Right. I agree that the two discussions are intertwined in this thread. I don't agree that they can be easily separated, when the result of the trial was a direct result of Apple's patents. So, some people would say "the outcome is absurd because Apple should never have had the patents" in the same way as an undergraduate student will recognize that:
i) If Apple has patents, then it can successfully sue other companies that approximate the patent in any of its products.
ii) Apple has patents that were approximated.
iii) Therefore, Apple successfully sued another company that approximates its patents.
Is a valid argument, but the validity of the argument is not what all courts ought to care about (check the references to Europe). Some legal systems care about how sound the argument in question is, not that it is merely valid.
The two are, on my view, intertwined. And some of the posts in this thread appear to say that the legal system in the USA should have assessed the second argument you refer to as well, in order to check for more than the validity of a basic argument.

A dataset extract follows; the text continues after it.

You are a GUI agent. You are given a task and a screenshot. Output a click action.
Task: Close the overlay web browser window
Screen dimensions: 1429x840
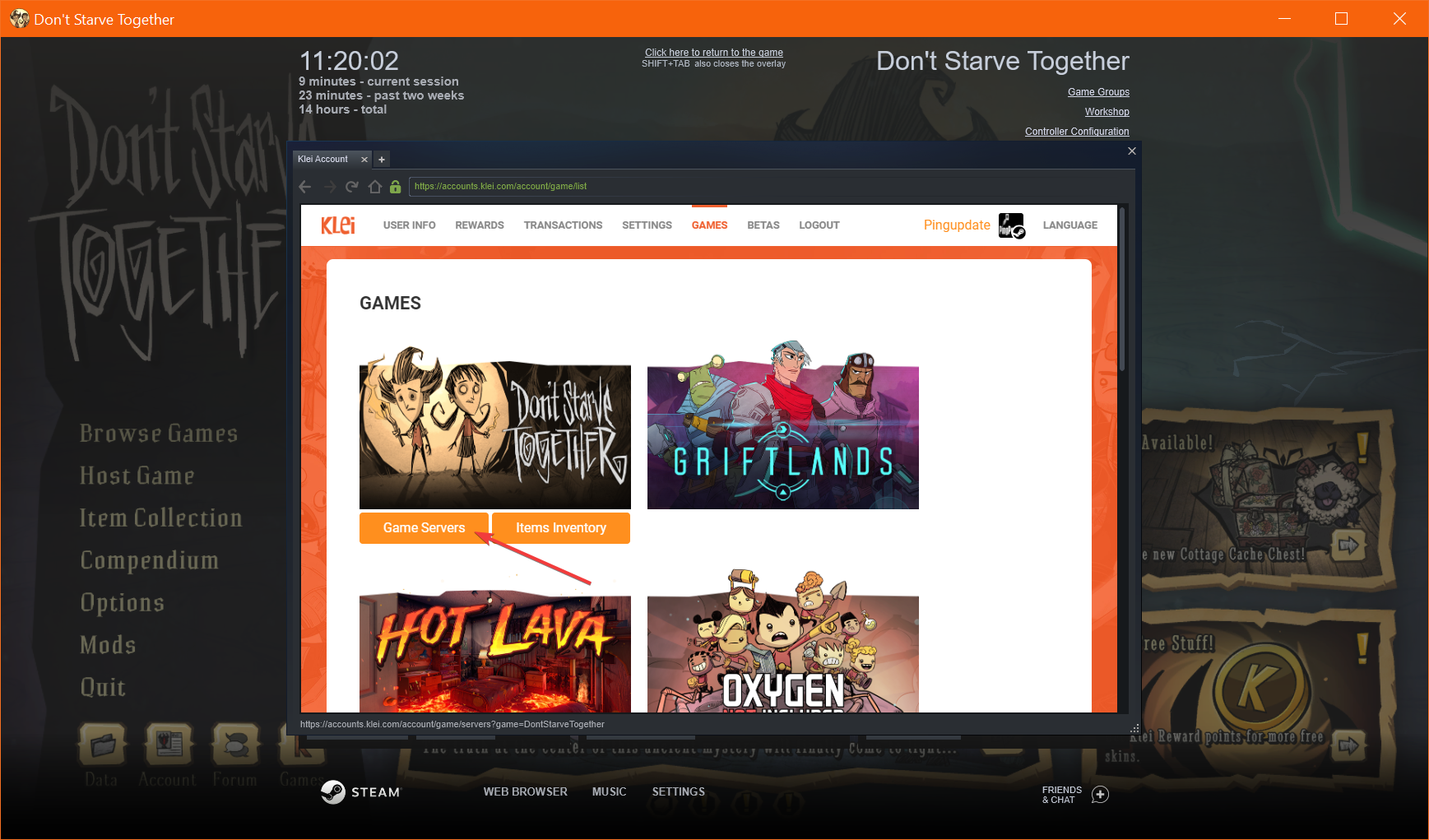pyautogui.click(x=1132, y=151)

Patents are there to protect, yes. But I think you and I would disagree with respect to what they exist to protect. And this point has been covered earlier in the thread. Why do you think that Apple's 'being the first to mass market X' (referring to one of your recent posts in this thread) is sufficient to provide a patent with a legitimate basis? I find that very confusing.
If the goal of a patent system is innovation, and if you're right and the European system is superior, why aren't we all using French phones and reading about the German exploration of Mars ?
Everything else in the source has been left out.